Each of the dozen or so Republican strategists I spoke to offered a similar assessment. A Democratic base that couldn’t be bothered to show up to the polls for Hillary Clinton just 14 months ago is now supercharged. And a critical sliver of the traditional Republican coalition—the college-educated, upscale suburbanites, especially women—is disgusted with Trump despite the booming economy.
But as a senior Republican congressman told me during a recent conversation: with this president, Republicans have to navigate “political crosswinds.” Do Republicans run with Trump or against him?

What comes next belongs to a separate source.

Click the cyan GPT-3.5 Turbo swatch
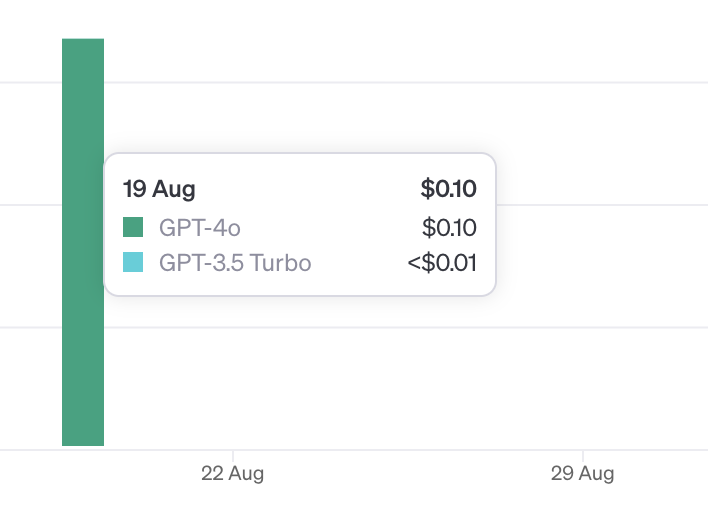This screenshot has height=530, width=720. pos(133,262)
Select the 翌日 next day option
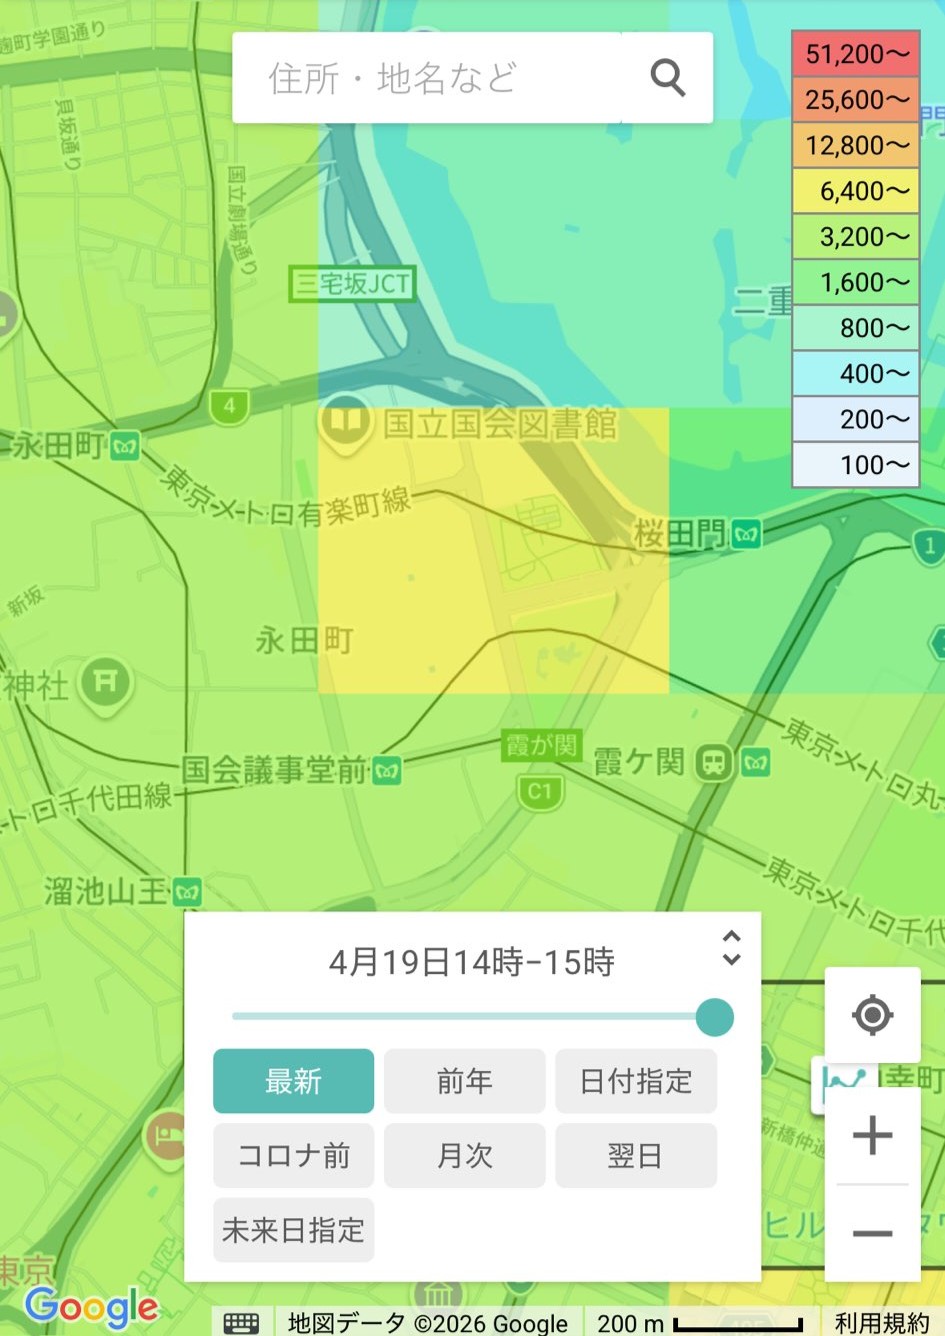 click(x=635, y=1156)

Do they run as traditional Republicans or Trump Republicans? How should Republicans on the 2018 ballot talk to all of the various voting blocs of G.O.P. voters, never mind swing voters and Independents, especially in instances where they have to hug a Trump-friendly primary electorate while appealing to a Trump-hostile crowd in the general election? “We’re not prepared,” the Republican congressman said. . . . . “If you don’t succeed in selling the middle-class tax cut, then the only villain is Trump.”
Republicans, meanwhile, are leaning on Rep. Nancy Pelosi of California to keep the blue tide at bay. . . . . Democrats are dismissive, noting that anti-Pelosi messaging failed in 2006, during President George W. Bush’s second midterm, in which they won control of Congress for the first time in a dozen years.

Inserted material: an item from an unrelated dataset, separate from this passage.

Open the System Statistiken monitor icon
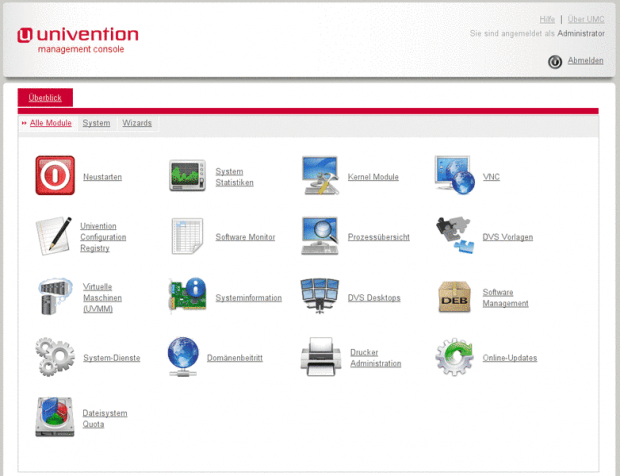The image size is (620, 476). pyautogui.click(x=188, y=176)
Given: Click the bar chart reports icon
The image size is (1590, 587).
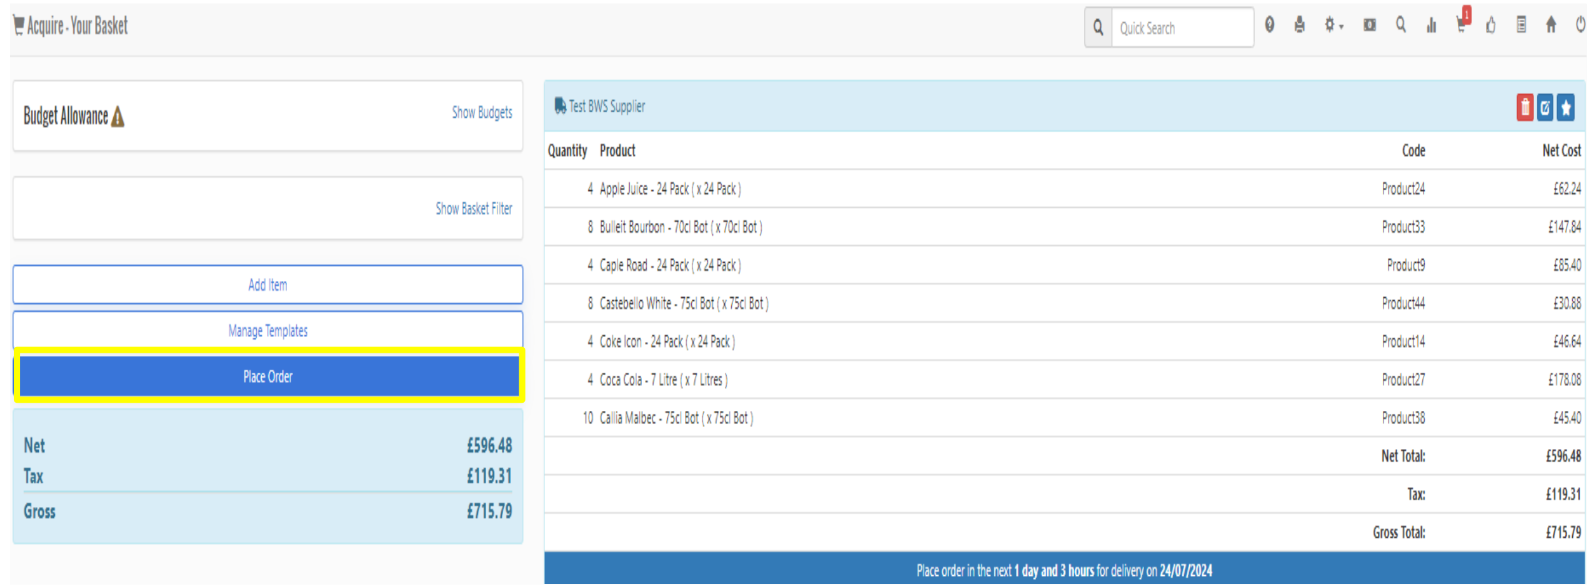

And this year has all the hallmarks of a wave against the president and the ruling party. The G.O.P. didn’t just blow the gubernatorial race in purple Virginia, on its own not necessarily a death knell. The party lost 15 state legislative contests, many in seats gerrymandered for G.O.P. control, and nearly control of the legislature. The Republicans also saw their power upended in historically red suburban counties outside of Philadelphia and New York City.
Those are the warning signs before accounting for Trump and his Twitter feed, and why many Republican strategists are resigned to the crash that’s coming, absent an intervening event, like a war or something unexpected that would rally the country behind the president. All that’s left to do is mitigate the damage. “It’s impossible to navigate Trump,” a Republican consultant said. “And it’s all about him.”

Democrats need to replicate the Northam grassroots organizing effort in Virginia in 2017 and Millennials - who will suffer the most from GOP/Trump/Pence policies long term - minorities and LGBT citizens mobilize to get people registered to vote and to the polls in November to deal Republicans an electoral bloodbath defeat in the 2018 midterm elections.